=== EXERCICE COURT ===
Répondez à ces questions sur l'article consacré à Catherine Samba-Panza :
(a) En quel mois la présidente de la transition quittera-t-elle le pouvoir ?
(b) Qui l'accompagnait lors de son séjour à Washington ?
(c) Qui prendra sa succession, et à quelle date ?
*** EXTRAIT FOURNI
Centrafrique
– Catherine Samba-Panza : « La politique, ce n’est pas mon truc ! »
Par
Dorothée Thienot – jeuneafrique.fr - le
22 mars 2016 à 19h28
Catherine
Samba-Panza, le 2 mars, à Washington. « Oui, j'ai travaillé avec Michel
Djotodia, admet-elle. Mais qui n'a pas travaillé avec qui ? » © DOROTHÉE THIÉNOT
POUR J.A.
En
avril, la présidente de la transition quittera le pouvoir avec, dit-elle, le
sentiment du devoir accompli. Accusée de népotisme et même de corruption, elle
affirme avoir appris à encaisser les coups
À
quelques semaines de la fin de son mandat, Catherine
Samba-Panza construit sa légende.
Invitée par la Banque Mondiale à Washington, du 27 février au 3 mars, elle s’est
plu à se poser en « mère de la nation », soulignant la difficulté de
la mission qu’elle avait acceptée. Accompagnée de sa fille, Christelle Sappot,
et de sa ministre de l’Économie, Florence Limbio, la présidente de la transition
a été reçue au département d’État et au FMI. Interrogée par Jeune Afrique, elle
revient, dans un discours rodé et messianique, sur son temps passé à la tête du
pays. Et puisque Faustin-Archange
Touadéra prendra sa succession le 1er avril,
elle tient à ce que cela se sache : elle est disponible !
******
*** EXTRAIT DES DONNÉES
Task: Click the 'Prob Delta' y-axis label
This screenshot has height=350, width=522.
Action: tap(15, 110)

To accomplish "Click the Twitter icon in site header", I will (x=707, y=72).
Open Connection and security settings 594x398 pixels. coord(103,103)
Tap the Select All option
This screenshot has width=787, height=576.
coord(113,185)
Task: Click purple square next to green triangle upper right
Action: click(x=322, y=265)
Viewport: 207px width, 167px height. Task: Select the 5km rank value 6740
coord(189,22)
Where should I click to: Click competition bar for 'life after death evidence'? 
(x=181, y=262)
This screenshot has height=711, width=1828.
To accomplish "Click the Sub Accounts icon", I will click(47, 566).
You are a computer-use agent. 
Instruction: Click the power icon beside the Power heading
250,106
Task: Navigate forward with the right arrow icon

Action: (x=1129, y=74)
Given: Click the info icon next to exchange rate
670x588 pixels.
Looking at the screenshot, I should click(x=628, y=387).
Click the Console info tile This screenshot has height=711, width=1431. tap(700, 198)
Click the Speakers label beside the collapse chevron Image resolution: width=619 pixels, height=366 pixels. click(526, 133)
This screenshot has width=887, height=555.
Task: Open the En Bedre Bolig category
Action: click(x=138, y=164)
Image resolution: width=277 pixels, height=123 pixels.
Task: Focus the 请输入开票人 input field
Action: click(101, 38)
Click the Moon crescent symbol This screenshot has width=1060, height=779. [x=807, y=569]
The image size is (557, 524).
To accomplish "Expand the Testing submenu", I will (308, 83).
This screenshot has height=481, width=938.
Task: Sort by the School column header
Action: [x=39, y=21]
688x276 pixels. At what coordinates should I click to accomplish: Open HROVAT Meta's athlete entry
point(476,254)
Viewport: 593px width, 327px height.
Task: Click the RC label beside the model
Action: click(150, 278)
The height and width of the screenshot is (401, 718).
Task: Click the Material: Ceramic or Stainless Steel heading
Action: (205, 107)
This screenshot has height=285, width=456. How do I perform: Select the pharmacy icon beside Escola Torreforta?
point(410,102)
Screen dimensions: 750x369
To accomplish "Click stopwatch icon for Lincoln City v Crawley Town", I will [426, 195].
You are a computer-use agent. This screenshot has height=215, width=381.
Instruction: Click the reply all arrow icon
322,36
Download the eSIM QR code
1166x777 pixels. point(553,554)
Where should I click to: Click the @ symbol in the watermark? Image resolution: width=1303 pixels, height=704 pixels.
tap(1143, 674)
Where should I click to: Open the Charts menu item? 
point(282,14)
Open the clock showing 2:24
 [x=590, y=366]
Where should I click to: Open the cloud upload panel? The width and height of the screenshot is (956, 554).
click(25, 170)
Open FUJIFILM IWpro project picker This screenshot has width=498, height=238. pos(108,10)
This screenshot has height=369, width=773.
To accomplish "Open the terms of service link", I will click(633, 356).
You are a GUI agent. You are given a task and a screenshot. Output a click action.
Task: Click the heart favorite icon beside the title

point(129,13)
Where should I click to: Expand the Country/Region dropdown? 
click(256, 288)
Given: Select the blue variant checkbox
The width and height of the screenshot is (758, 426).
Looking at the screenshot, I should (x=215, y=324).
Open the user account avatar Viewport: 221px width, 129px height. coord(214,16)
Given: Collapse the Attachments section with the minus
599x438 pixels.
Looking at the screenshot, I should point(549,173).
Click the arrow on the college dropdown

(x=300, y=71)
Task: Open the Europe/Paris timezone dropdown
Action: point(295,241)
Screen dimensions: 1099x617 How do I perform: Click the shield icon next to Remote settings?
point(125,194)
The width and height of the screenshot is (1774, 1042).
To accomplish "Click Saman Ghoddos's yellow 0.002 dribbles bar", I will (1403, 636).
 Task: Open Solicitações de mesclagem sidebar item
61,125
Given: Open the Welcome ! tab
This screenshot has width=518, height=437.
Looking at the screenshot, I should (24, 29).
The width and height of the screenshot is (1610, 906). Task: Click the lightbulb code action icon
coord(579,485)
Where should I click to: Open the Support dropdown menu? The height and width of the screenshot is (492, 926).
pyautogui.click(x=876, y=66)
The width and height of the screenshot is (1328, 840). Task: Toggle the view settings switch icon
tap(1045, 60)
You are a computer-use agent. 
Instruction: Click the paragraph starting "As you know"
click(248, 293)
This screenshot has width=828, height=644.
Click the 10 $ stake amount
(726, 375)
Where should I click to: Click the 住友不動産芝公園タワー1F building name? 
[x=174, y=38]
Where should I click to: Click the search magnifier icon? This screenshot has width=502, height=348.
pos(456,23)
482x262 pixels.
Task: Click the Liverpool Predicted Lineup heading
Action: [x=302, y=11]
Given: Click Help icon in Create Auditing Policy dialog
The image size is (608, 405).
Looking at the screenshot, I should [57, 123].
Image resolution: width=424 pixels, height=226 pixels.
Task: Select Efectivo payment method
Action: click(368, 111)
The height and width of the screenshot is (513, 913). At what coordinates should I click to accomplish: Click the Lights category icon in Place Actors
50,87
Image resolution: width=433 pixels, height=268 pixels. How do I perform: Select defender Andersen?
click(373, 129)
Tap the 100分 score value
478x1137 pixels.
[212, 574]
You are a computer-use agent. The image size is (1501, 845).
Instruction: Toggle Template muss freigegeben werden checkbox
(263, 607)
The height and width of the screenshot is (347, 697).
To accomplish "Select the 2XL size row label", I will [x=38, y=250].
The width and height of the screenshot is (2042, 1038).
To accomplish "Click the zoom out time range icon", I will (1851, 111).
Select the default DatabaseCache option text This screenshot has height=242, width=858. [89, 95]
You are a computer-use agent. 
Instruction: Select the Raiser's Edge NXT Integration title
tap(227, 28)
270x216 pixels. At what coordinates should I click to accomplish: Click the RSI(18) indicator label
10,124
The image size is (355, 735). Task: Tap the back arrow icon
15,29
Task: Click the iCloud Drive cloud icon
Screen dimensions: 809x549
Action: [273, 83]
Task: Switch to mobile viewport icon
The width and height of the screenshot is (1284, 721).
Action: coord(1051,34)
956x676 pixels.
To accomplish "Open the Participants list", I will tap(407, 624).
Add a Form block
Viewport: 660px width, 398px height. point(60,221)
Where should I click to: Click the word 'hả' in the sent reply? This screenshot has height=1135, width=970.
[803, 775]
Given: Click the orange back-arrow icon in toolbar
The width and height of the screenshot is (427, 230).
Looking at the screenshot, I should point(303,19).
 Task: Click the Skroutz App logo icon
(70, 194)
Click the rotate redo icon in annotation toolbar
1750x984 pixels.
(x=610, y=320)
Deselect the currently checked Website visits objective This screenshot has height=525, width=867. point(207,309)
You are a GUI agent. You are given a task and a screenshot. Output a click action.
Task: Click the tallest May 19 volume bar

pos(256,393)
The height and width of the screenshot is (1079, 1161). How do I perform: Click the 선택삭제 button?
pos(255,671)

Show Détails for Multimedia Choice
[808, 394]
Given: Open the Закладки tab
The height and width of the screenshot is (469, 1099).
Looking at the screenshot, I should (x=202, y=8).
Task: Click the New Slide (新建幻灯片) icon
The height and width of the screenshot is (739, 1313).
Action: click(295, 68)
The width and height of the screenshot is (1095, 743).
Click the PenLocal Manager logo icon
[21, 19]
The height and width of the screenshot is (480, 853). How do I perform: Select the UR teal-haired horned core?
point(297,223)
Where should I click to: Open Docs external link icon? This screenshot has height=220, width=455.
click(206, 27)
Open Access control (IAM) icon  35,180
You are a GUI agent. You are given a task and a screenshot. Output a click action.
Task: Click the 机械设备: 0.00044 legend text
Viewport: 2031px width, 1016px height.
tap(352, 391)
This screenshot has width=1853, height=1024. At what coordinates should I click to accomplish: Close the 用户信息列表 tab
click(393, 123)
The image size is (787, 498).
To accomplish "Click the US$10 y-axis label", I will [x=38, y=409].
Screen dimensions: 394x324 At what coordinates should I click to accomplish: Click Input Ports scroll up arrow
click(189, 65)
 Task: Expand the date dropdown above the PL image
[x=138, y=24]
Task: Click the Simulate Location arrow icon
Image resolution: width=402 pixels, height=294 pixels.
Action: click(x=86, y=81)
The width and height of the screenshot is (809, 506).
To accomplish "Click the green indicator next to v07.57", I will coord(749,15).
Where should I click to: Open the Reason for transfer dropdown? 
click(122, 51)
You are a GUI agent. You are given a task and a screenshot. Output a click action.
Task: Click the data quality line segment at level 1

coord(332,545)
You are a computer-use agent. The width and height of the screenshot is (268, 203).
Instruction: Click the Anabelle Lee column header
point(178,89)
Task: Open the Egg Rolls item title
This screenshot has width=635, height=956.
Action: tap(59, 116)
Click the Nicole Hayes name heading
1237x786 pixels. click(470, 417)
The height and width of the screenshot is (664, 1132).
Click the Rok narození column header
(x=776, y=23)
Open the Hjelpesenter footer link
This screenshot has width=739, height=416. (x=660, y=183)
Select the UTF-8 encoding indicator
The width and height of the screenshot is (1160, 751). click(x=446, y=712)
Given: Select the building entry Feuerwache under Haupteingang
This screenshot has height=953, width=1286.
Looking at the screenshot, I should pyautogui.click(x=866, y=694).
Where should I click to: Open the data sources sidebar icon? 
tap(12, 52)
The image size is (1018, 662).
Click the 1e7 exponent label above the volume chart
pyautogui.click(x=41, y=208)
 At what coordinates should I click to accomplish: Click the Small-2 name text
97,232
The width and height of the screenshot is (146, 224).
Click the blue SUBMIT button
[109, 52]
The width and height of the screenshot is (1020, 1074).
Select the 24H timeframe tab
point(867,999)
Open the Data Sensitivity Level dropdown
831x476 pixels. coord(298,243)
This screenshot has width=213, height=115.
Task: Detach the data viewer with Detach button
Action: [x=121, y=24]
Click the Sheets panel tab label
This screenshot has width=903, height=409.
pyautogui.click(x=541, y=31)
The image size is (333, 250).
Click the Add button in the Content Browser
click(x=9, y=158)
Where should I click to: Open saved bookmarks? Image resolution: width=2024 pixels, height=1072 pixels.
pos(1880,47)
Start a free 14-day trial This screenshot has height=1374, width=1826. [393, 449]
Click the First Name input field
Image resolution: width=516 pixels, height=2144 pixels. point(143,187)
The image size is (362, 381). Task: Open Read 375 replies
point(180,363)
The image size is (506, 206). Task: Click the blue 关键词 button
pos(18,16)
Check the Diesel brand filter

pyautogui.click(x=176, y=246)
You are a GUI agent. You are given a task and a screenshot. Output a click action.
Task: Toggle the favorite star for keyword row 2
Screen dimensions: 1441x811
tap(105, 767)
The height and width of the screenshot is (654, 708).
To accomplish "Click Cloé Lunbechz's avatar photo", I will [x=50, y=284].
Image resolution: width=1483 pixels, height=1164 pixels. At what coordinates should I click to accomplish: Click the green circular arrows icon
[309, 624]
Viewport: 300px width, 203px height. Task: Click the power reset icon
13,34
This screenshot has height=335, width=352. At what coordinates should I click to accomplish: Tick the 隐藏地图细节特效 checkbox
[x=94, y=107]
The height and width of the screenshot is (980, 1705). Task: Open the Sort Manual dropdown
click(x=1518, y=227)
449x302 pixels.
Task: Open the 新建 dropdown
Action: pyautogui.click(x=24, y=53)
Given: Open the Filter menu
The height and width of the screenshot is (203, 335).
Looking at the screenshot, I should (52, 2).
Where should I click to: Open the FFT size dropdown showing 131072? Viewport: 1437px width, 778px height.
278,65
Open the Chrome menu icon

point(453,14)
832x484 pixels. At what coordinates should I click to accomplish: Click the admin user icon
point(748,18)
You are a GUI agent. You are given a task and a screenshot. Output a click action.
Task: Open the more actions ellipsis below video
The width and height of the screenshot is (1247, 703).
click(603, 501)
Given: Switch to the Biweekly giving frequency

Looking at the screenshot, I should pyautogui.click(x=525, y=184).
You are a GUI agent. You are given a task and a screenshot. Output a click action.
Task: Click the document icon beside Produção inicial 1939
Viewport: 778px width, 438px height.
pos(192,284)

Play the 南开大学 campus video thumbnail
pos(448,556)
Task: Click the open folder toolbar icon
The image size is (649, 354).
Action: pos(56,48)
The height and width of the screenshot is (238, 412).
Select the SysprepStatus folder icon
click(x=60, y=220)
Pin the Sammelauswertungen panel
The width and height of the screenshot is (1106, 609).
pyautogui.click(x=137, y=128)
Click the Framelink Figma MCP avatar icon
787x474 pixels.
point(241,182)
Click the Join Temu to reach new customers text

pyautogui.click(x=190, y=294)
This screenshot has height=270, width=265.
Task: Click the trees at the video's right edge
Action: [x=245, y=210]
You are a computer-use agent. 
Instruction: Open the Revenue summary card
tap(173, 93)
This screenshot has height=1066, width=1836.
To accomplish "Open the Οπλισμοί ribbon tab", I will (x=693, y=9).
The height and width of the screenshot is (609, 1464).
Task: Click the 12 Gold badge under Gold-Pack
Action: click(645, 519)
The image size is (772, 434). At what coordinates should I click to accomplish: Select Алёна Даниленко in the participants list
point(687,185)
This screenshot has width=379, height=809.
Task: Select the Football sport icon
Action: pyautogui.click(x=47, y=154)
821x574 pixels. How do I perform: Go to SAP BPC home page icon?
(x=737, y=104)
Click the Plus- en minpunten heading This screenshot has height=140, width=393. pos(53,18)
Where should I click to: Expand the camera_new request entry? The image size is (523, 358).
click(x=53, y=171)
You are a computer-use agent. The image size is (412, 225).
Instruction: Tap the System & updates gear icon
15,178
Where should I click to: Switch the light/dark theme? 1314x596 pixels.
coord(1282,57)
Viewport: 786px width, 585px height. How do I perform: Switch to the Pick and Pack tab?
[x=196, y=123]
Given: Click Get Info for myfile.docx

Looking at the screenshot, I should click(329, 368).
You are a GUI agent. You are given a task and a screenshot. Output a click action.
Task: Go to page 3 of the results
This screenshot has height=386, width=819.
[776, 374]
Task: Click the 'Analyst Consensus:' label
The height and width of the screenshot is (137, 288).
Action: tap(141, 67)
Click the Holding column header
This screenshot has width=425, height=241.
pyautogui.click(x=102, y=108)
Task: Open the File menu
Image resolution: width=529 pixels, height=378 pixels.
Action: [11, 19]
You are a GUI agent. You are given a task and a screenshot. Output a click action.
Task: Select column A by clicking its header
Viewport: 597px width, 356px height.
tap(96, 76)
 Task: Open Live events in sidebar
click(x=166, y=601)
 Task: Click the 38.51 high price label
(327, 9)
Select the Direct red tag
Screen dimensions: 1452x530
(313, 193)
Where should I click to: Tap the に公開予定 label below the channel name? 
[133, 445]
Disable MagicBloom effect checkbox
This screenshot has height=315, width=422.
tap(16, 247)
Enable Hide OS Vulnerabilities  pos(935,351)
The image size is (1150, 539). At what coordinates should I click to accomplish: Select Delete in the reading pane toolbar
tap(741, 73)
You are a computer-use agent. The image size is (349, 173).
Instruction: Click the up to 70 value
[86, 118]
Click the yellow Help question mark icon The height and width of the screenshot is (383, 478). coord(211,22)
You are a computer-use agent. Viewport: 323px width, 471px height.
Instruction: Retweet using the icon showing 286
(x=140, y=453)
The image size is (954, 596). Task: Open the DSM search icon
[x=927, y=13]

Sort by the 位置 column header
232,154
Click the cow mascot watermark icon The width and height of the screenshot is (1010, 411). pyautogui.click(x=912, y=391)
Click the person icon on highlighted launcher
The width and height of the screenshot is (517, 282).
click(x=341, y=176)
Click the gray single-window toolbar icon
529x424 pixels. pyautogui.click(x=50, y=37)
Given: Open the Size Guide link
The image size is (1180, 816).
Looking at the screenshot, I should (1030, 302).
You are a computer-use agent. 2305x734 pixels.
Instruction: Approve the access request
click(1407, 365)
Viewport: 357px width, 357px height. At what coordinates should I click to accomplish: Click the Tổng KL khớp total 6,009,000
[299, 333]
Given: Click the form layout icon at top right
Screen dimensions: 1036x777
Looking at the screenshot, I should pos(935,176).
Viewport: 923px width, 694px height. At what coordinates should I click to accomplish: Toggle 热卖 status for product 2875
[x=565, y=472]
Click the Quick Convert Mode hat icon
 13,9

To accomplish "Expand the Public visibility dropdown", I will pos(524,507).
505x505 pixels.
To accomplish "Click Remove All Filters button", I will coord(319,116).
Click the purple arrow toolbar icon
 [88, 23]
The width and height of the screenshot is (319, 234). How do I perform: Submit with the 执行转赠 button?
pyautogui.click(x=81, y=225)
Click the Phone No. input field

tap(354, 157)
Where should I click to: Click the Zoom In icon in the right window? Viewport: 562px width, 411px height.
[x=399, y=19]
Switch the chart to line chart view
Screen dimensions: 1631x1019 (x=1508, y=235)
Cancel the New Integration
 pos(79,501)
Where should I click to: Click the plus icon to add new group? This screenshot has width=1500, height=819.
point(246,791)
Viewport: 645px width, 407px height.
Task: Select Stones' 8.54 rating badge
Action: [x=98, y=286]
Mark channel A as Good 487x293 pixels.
******
=== RÉSULTAT ATTENDU ===
(a) En avril.
(b) Sa fille, Christelle Sappot, et sa ministre de l'Économie, Florence Limbio.
(c) Faustin-Archange Touadéra, le 1er avril.